- Quoted text
————————
Static Scheduling methods

There are many different Static Scheduling methods that can be applied:

  • Simple code motion: just moving code instructions during scheduling.
  • Loop unrolling & loop peeling: Unrolling exposes more computation that can be scheduled to minimize stalls. If there aren't loop-carried dependencies we can "unroll" the iterations of any loop and perform them in a parallel way.
  • Software pipeline
  • Trace scheduling

All these techniques have lower power consumption compared to dynamic scheduling techniques.

Loop unrolling

Loop Unrolling performance can be enhanced by rescheduling. Anticipating the next loop iteration at a scheduling level helps in this. This is done by anticipating operations to free slots in the pipeline that can be used to start up the next iteration. Compensation code may need to be added: for example the compensation code to decrease a counter is added after it has been previously incremented.

loop:   ld f1, (r1)
        ld f2, 0(r2)
        fmul f1, f1, f1
        fadd f1, f1,f2
        st f1, 0(r3)
        addi r1, r1,4
        addi r2, r2,4
        addi r3, r3,4
        bne r3, r4, loop

For example here, to optimize the code, we can unroll the loop by one iteration, performing two iterations of the original loop. It's not considered the prologue or epilogue.

loop:   ld f1, (r1)
        ld f3, 4(r1)
        ld f2, 0(r2)
        ld f4, 4(r2)
————————
- Data excerpt
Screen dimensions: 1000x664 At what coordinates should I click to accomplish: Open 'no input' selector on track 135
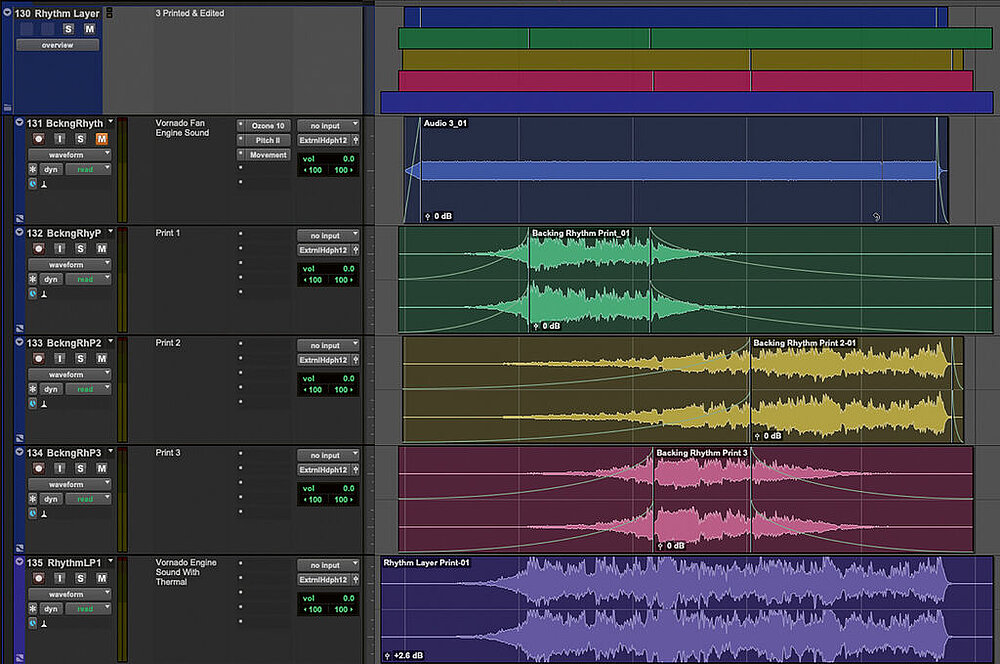324,565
————————
Continue the static scheduling text from its last line onward. The data has no connection to the static scheduling text.

- The reply
        fmul f1, f1, f1
        fmul f3, f3, f3
        fadd f1, f1,f2
        fadd f3, f3, f4
        st f1, 0(r3)
        st f3, 4(r3)
        addi r1, r1,8
        addi r2, r2,8
        addi r3, r3,8
        bne r3, r4, loop

Software pipeling

Software pipelining pushes even further this idea, permitting the loop iterations that are executed parallelly to also be pipelined.

The main difference between them is that loop unrolling replicates the entire code of the loop, while software pipelining can be thought of as "symbolic" loop unrolling. This means that loop unrolling needs to add some startup code before the loop as well as finish-up code at the end, whereas software pipelining does not.

Trace Scheduling

A trace is a sequence of basic blocks, it can be seen as a branch path. Trace scheduling aims to execute and profile the application to find the most probable traces to be executed. Each trace is then considered as a single one, allowing for heavy rescheduling of the entire operation set to improve performance.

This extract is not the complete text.